**Directive:**
Reproduce every one of the following entries character for character, keeping each line as it is.

**Data extract:**
::::::

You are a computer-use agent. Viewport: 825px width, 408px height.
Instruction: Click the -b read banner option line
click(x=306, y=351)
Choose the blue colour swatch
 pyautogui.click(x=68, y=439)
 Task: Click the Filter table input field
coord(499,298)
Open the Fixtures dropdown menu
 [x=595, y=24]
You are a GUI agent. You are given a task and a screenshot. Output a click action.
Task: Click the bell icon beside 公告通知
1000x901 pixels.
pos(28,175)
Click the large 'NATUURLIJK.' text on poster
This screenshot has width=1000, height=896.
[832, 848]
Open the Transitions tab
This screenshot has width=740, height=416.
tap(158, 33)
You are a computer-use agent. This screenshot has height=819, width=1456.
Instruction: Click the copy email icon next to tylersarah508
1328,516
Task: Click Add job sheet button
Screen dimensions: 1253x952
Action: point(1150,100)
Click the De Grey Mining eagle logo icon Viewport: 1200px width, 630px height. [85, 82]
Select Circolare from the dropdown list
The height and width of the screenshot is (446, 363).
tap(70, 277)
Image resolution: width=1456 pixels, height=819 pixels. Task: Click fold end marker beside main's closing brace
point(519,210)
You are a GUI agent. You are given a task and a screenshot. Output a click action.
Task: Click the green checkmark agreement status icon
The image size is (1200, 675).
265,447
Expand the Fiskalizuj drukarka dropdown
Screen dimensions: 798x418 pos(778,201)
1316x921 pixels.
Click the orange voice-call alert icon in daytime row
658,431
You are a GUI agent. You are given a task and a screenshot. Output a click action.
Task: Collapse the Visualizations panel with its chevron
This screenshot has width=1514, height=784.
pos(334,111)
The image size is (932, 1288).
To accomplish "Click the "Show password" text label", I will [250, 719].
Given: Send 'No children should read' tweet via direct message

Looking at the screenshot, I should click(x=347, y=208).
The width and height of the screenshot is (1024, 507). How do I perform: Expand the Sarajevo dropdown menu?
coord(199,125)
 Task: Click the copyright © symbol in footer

::::::

**Result of this task:**
You are a computer-use agent. Viewport: 825px width, 408px height.
Instruction: Click the -b read banner option line
click(x=306, y=351)
Choose the blue colour swatch
 pyautogui.click(x=68, y=439)
 Task: Click the Filter table input field
coord(499,298)
Open the Fixtures dropdown menu
 [x=595, y=24]
You are a GUI agent. You are given a task and a screenshot. Output a click action.
Task: Click the bell icon beside 公告通知
1000x901 pixels.
pos(28,175)
Click the large 'NATUURLIJK.' text on poster
This screenshot has width=1000, height=896.
[832, 848]
Open the Transitions tab
This screenshot has width=740, height=416.
tap(158, 33)
You are a computer-use agent. This screenshot has height=819, width=1456.
Instruction: Click the copy email icon next to tylersarah508
1328,516
Task: Click Add job sheet button
Screen dimensions: 1253x952
Action: point(1150,100)
Click the De Grey Mining eagle logo icon Viewport: 1200px width, 630px height. [85, 82]
Select Circolare from the dropdown list
The height and width of the screenshot is (446, 363).
tap(70, 277)
Image resolution: width=1456 pixels, height=819 pixels. Task: Click fold end marker beside main's closing brace
point(519,210)
You are a GUI agent. You are given a task and a screenshot. Output a click action.
Task: Click the green checkmark agreement status icon
The image size is (1200, 675).
265,447
Expand the Fiskalizuj drukarka dropdown
Screen dimensions: 798x418 pos(778,201)
1316x921 pixels.
Click the orange voice-call alert icon in daytime row
658,431
You are a GUI agent. You are given a task and a screenshot. Output a click action.
Task: Collapse the Visualizations panel with its chevron
This screenshot has width=1514, height=784.
pos(334,111)
The image size is (932, 1288).
To accomplish "Click the "Show password" text label", I will [250, 719].
Given: Send 'No children should read' tweet via direct message

Looking at the screenshot, I should click(x=347, y=208).
The width and height of the screenshot is (1024, 507). How do I perform: Expand the Sarajevo dropdown menu?
coord(199,125)
 Task: Click the copyright © symbol in footer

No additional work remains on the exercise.